Les projections de la production algérienne de tomate industrielle pour 2026 restent prudentes mais porteuses d’espoir. Même si aucune estimation officielle récente n’a été publiée, les tendances antérieures suggèrent une consommation intérieure autour de 1,45 million de tonnes, en augmentation par rapport aux 1,38 million de tonnes de 2021, avec un potentiel pour atteindre 1,7 million de tonnes en scénarios optimistes si les investissements, la modernisation et les politiques publiques sont maintenus et renforcés. Le véritable défi résidera dans la capacité de la filière à transformer les bonnes performances conjoncturelles en une croissance durable, homogène et intégrée, capable d’assurer une offre exportable compétitive, tout en consolidant la souveraineté alimentaire algérienne.

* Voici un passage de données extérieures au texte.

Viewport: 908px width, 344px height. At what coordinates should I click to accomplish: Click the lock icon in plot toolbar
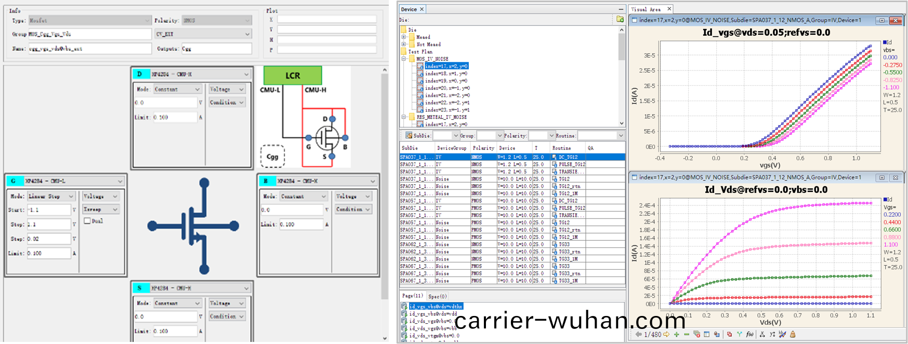[x=793, y=335]
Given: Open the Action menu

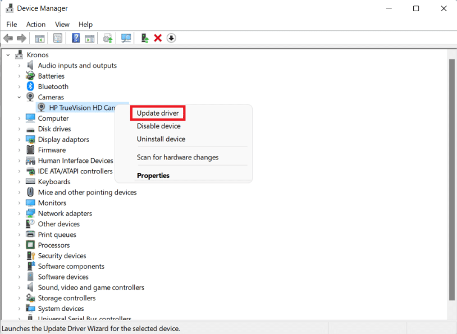Looking at the screenshot, I should (36, 24).
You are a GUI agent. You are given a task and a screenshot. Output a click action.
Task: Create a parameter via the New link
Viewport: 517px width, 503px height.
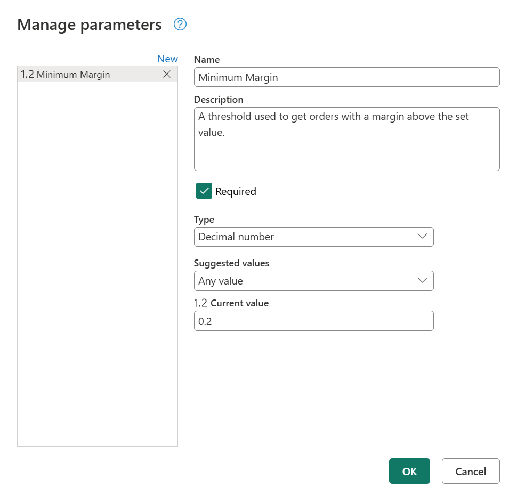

La tomate cerise, un segment émergent
La tomate cerise reste un segment embryonnaire de l’agriculture algérienne, encore largement absent des statistiques publiques. Aucun rapport national ne consolide aujourd’hui la production, les superficies ou les rendements propres à cette culture, qui demeure noyée dans la catégorie générale «tomate fraîche». Les seules données vérifiables proviennent d’initiatives privées récentes, en particulier le projet du Groupe Souakri à El Meghaïer. Doté de serres high-tech installées en zone désertique, ce complexe ambitionne une capacité annuelle de 6000 tonnes de tomate cerise destinées à l’exportation vers l’Europe et le Moyen-Orient. Malgré ce lancement ambitieux, les études académiques signalent l’absence totale de séries statistiques nationales sur cette production, faute de suivi institutionnel et de structuration de la filière. Segment nouveau, volumes encore modestes, absence de catégorisation spécifique et dépendance à l’investissement privé… autant de facteurs qui rendent aujourd’hui la tomate cerise algérienne visible dans les projets, mais invisible dans les bilans agricoles.